In [5]:
%autoreload 2
from pymcts.uct import UCTNode
from pymcts.game.trivial import TrivialState
from pymcts.game.tic_tac_toe import TicTacToeState

In [19]:
win_state = TrivialState()
loss_state = TrivialState(result={1: 0})
root_state = TrivialState(result=None, moves={1: win_state, 2: loss_state})

root = UCTNode(root_state)
for _ in range(100):
    root.mc_round()

root

UCTNode(M: None, P1, Wins/Visits: 94.0/100.0, # Untried: 0, [
    UCTNode(M: 2, P1, Wins/Visits: 0.0/6.0, # Untried: 0),
    UCTNode(M: 1, P1, Wins/Visits: 94.0/94.0, # Untried: 0)
])

Above we see a trivial two-stage game where Player 1 always 'wins' following taking move 1, and always loses after taking move 2.

We then set up a UCT tree and run some iterations. One consequence of the UCT algorithm here is that an always-losing node will get revisited with exponentially declining frequency as the number of iterations increase. This shows that UCT focuses its visits (during the 'selection' part of MCTS) on subtrees that perform well, and hence searches deeper into parts of the game tree that see stronger play.

In [15]:
s = TicTacToeState()

root = UCTNode(s)
for _ in range(int(1E5)):
    root.mc_round()
root.wins / root.visits

0.422095

Here we repeat the exercise with Tic Tac Toe.
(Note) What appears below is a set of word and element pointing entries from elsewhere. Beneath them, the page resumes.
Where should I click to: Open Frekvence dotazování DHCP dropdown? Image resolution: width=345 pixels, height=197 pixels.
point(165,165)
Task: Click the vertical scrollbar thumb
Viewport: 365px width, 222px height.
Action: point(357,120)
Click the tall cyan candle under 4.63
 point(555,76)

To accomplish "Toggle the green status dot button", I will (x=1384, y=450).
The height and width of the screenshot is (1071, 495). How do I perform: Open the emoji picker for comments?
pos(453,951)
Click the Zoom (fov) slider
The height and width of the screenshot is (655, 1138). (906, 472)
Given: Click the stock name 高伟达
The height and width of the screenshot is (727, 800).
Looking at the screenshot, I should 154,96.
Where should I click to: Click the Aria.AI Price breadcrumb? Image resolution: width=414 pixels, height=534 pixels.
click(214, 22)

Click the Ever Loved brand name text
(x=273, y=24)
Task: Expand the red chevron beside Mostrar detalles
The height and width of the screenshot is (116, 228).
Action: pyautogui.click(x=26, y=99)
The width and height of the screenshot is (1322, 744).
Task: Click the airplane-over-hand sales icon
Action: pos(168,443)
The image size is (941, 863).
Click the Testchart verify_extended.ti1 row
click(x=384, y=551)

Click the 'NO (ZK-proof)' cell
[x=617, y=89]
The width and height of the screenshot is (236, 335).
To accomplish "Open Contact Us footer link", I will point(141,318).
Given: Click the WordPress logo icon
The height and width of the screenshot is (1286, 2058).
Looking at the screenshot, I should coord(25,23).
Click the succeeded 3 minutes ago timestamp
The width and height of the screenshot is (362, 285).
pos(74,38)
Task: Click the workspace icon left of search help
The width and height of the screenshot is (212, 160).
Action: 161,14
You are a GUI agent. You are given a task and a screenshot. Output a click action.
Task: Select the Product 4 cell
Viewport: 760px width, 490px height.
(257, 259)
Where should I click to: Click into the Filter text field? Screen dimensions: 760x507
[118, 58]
We know that perfect play always results in a tie (score = 0.5); in general, UCB scores should underestimate the true value of a node and converge from below as the number of iterations rises.

In [9]:
root.best_move()

(1, 1)

As expected, this tree identifies that the best move for the first player is to go in the center.